{smcl}
{* 2007-02-26}{...}
{cmd:help jnsn} and {cmd:help jnsni} {right:Version 1.2 2007-01-17}
{hline}
{title:Title}
{p2colset 5 13 13 2}{...}
{p2col:{hi:jnsn} {hline 2}}Fit Johnson's system of transformations by moment matching{p_end}
{p2col:{hi:jnsni}}{p_end}
{p2colreset}{...}
{title:Syntax}
{p 8 17 2}
{cmd:jnsn}
{varname}
{ifin}
{weight}
[{cmd:,} {it:jnsn-specific option}] [{it:common options}]
{p 8 17 2}
{cmd:jnsni}
{cmd:,} {it:jnsni-specific options} [{it:common options}]
{synoptset 20 tabbed}{...}
{synopthdr}
{synoptline}
{syntab:{cmd:jnsn}-specific Option}
{synopt:{opth g:enerate(newvar)}}create variable named {it:newvar} that is the fitted normal transformation of {varname}{p_end}
{syntab:{cmd:jnsni}-specific Options}
{synopt:{opt mean(#)}}mean of the variable to be transformed; this is required{p_end}
{synopt:{opt sd(#)}}standard deviation of the variable to be transformed; this is required{p_end}
{synopt:{opt skew:ness(#)}}coefficient of skewness of the variable to be transformed{p_end}
{synopt:{opt kurtosis(#)}}coefficient of kurtosis of the variable to be transformed{p_end}
{syntab:Common Options}
{synopt:{opt tol:erance(#)}}tolerance differentiating distributions{p_end}
{synopt:{opt sbiter:ate(#)}}iteration criterion for fitting bounded distributions{p_end}
{synopt:{opt moiter:ate(#)}}outer-loop iteration limit for estimating moments (used in fitting bounded distributions){p_end}
{synopt:{opt motol:erance(#)}}outer-loop convergence criterion for estimating moments (used in fitting bounded distributions){p_end}
{synopt:{opt miiter:ate(#)}}inner-loop iteration limit for estimating moments (used in fitting bounded distributions){p_end}
{synopt:{opt mitol:erance(#)}}inner-loop convergence criterion for estimating moments (used in fitting bounded distributions){p_end}
{synoptline}
{p2colreset}{...}
{p 4 6 2}
{cmd:by} may be used with {cmd:jnsn}; see {helpb by}.{p_end}
{p 4 6 2}
{cmd:aweight}s and {cmd:fweight}s are allowed with {cmd:jnsn}; see {help weight}.
{title:Description}
{pstd}
{cmd:jnsn} fits the Johnson system of distributions (Johnson, 1949) for transforming {varname}
to a standard normal deviate. {cmd:jnsni} is the immediate form of the command, and allows the user to specify
mean, standard deviation, and coefficients of skewness and kurtosis of a hypothetical variable or of one in a
dataset that is not at-hand. {cmd:jnsn} and {cmd:jnsni} implement what is known as {it:Algorithm AS 99} (Hill,
Hill and Holder, 1976), which fits parameters of Johnson system functions by moment matching.
{title:Options}
{dlgtab:Main}
{phang}
{cmd:generate} creates {it:newvar} containing values of the normal deviate as defined by the fitted transformation
coefficients.
{phang}
{cmd:mean} and {cmd:sd} mean and standard deviation are used in all cases.{p_end}
{phang}
{cmd:skewness} and {cmd:kurtosis} coefficients of skewness and kurtosis are those that would be returned by {help summarize}.

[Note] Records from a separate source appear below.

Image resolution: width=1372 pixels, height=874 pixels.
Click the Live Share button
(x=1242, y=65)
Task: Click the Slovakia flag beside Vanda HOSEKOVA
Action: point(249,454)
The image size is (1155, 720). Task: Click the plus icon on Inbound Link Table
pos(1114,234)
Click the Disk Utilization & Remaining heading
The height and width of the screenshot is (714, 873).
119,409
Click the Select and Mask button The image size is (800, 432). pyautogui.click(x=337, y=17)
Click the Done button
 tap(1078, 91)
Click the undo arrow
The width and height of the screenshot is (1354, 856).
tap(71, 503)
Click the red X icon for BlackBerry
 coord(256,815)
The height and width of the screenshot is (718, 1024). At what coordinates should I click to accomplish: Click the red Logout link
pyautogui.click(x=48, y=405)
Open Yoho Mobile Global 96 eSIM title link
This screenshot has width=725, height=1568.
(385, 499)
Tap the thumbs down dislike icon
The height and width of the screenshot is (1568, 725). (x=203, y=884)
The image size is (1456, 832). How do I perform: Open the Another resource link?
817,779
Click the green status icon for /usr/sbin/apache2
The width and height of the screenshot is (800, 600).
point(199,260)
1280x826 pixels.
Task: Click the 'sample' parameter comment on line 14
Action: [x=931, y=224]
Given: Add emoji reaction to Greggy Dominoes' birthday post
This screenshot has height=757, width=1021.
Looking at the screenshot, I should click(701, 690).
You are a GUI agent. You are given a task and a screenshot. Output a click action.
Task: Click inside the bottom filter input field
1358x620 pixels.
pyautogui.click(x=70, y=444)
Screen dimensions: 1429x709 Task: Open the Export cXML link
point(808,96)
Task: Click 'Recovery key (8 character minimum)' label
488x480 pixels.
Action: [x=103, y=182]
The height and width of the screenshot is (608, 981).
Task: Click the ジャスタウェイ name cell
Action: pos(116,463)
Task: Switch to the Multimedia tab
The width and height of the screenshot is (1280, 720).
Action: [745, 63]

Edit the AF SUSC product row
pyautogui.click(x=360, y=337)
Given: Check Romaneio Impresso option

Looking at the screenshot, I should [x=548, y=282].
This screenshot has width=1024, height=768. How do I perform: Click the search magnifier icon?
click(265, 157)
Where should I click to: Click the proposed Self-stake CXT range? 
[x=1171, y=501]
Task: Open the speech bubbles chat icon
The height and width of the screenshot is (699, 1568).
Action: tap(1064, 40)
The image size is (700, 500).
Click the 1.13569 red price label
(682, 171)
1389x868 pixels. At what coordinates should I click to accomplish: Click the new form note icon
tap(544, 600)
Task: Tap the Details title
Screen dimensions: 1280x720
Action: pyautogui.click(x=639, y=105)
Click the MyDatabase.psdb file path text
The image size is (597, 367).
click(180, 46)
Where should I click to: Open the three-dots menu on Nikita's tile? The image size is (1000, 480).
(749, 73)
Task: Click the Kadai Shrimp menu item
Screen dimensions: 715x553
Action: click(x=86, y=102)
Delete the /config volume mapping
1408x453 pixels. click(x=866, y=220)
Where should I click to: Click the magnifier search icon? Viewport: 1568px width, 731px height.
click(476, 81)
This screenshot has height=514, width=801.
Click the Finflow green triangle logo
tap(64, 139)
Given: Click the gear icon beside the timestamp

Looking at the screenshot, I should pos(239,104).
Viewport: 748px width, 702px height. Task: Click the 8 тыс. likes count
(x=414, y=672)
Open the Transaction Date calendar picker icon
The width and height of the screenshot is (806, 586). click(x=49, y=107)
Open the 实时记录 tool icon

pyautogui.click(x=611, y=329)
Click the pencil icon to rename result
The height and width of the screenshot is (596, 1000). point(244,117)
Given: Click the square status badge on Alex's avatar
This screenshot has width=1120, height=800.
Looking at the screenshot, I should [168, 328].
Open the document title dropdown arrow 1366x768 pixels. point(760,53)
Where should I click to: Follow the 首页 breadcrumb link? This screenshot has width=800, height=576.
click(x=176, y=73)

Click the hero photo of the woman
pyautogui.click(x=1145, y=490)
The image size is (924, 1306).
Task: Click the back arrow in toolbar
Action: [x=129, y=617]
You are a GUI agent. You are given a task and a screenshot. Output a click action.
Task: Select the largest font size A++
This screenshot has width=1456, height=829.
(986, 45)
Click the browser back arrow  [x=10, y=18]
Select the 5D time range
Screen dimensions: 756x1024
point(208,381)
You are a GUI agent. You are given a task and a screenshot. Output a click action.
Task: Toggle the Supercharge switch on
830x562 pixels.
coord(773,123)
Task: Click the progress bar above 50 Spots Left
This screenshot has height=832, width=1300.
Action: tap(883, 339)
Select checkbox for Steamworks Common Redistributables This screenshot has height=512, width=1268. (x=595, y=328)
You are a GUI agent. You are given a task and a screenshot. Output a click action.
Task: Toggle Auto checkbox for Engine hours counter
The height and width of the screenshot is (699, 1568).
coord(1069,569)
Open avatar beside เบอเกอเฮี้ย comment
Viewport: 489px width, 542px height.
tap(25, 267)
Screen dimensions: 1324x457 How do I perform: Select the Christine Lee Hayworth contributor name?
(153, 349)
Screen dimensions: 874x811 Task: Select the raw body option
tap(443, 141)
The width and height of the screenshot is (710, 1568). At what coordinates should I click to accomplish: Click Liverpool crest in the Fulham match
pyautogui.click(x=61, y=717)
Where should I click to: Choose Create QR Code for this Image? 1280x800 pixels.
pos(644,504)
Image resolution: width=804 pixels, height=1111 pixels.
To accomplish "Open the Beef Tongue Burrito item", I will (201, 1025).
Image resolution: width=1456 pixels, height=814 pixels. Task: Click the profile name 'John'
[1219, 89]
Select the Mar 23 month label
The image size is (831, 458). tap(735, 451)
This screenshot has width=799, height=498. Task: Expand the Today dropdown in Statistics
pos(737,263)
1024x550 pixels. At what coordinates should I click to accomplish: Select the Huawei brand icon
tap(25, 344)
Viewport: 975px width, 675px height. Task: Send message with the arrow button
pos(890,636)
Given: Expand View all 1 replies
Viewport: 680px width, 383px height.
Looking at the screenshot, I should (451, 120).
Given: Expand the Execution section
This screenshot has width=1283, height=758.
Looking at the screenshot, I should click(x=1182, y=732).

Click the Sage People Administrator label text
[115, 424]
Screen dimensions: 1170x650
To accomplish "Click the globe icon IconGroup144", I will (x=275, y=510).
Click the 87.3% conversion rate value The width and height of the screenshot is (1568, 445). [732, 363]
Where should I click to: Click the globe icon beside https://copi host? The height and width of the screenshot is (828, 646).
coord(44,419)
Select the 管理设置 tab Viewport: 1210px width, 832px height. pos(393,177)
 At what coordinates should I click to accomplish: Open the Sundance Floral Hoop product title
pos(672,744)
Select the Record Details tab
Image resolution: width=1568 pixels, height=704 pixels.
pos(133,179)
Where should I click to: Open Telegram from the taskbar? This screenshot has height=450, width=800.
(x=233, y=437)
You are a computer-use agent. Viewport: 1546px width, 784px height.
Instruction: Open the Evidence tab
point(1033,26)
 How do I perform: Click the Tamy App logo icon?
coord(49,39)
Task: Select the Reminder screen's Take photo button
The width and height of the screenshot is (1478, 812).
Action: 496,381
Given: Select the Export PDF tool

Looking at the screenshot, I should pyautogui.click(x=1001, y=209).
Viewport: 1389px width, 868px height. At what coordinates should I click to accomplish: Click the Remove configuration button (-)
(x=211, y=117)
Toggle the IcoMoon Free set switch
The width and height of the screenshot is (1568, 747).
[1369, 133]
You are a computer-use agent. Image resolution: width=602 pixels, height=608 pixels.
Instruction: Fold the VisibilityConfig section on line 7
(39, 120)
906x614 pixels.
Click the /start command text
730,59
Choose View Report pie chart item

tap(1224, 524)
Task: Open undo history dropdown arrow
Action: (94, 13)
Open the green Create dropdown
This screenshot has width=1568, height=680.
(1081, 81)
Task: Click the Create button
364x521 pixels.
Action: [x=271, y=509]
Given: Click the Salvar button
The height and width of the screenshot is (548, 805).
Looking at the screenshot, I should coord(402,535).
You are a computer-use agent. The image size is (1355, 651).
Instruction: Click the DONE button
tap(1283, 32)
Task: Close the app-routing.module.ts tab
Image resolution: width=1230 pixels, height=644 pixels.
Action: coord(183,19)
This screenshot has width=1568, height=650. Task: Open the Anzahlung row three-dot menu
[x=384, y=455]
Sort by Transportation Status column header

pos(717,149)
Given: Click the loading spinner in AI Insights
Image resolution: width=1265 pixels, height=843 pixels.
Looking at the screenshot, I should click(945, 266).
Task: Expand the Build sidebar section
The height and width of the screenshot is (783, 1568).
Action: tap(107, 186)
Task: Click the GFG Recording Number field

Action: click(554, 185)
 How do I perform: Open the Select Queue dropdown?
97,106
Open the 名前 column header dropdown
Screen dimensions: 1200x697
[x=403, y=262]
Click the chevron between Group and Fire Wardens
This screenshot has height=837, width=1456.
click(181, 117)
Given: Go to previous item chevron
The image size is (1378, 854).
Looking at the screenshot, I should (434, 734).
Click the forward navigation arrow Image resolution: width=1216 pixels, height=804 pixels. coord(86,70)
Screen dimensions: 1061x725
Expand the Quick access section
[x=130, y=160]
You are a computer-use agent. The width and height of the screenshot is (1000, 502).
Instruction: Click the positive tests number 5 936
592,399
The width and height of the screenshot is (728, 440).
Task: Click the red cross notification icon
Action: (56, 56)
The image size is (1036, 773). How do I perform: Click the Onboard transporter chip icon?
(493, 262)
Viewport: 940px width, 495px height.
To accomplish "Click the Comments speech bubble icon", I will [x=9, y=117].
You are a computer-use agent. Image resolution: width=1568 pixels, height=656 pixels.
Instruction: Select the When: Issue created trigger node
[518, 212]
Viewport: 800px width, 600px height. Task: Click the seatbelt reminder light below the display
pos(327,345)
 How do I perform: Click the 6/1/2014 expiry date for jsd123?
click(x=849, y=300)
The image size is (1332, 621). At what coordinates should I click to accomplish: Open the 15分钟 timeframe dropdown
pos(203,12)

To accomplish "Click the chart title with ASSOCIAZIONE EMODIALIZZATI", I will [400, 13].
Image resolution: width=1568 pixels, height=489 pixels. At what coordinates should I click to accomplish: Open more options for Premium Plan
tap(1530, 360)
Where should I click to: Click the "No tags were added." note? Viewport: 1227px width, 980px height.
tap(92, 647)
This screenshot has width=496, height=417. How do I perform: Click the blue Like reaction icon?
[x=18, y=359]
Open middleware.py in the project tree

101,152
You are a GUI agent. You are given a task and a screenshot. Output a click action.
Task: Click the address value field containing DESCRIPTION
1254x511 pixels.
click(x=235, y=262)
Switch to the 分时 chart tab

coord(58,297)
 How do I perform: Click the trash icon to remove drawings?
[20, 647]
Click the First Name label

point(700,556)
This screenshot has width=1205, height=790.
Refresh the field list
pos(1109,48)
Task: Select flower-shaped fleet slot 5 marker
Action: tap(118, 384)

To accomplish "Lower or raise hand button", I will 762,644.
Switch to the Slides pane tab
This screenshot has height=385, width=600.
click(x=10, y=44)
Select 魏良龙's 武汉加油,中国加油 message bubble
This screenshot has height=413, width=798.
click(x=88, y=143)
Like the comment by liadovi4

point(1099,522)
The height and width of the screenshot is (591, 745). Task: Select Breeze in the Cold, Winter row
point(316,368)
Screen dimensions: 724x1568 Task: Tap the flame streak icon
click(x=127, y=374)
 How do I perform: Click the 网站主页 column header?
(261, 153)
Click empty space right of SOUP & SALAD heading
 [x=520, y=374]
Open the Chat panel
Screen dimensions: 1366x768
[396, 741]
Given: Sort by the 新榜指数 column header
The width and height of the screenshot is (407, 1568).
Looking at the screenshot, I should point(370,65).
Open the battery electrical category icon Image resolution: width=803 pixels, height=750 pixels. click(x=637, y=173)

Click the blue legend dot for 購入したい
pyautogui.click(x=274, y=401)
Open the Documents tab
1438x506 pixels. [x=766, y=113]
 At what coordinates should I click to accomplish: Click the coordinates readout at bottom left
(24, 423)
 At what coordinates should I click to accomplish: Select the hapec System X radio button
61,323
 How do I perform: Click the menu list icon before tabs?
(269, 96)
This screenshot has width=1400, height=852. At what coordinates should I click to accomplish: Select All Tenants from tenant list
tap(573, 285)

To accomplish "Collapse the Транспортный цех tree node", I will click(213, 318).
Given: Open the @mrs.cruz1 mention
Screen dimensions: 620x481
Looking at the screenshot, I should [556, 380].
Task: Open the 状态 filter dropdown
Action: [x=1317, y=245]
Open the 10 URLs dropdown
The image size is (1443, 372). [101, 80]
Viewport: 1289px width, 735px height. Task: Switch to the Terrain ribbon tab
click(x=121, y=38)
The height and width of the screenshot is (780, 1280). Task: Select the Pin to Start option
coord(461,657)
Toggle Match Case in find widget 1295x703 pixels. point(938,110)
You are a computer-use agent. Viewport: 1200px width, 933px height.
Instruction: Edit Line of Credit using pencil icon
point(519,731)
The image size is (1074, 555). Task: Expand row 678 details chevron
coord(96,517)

If these are not supplied, then they default to zero and three.
{phang}
{cmd:tolerance} tolerance criterion used in discriminating distributions; defaults to 0.01.
{phang}
{cmd:sbiterate} maximum number of iterations in fitting bounded distributions; defaults to 50.
{phang}
{cmd:moiterate} maximum number of outer-loop iterations in higher moment estimation used for fitting bounded distributions;
defaults to 50.
{phang}
{cmd:motolerance} criterion for convergence of the outer-loop interations in higher moment estimation used for fitting
bounded distributions; defaults to 0.00001.
{phang}
{cmd:miiterate} maximum number of inner-loop iterations in higher moment estimation used for fitting bounded distributions;
defaults to 50.
{phang}
{cmd:mitolerance} criterion for convergence of the inner-loop interations in higher moment estimation used for fitting
bounded distributions; defaults to 0.00000001.
{title:Remarks}
{pstd}
Johnson's system comprises several functions intended to transform a variable into a standard normal deviate. The choice
of which of the functions to use in the transformation of a given variable is made on the basis of the distribution
characteristics of the variable to be transformed. Each of the functions has up to four parameters, which are usually
named {it:gamma}, {it:delta}, {it:xi} and {it:lambda}. Four of the functions are given below. In each case,
{it:z} is distributed {it:N}(0,1),and {it:y} is defined as
{pmore}
{it:y} = ({it:x} - {it:xi}) / {it:lambda}
{pstd}
where {it:x} is the variable to be transformed.
{pmore}
SN (Normal distribution)
{pmore2}
{it:z} = {it:y}
{pmore}
SL (log-normal distribution)
{pmore2}
{it:z} = {it:gamma} + {it:delta} * {it:ln}({it:y})
{pmore}
SU (Unbounded distribution)
{pmore2}
{it:z} = {it:gamma} + {it:delta} * {it:asinh}({it:y})
{pmore}
SB (Bounded distribution)
{pmore2}
{it:z} = {it:gamma} + {it:delta} * {it:ln}({it:y} / (1 - {it:y}))
{pstd}
The Johnson SN transformation is the trivial case where the variable to be transformed is already normally distributed.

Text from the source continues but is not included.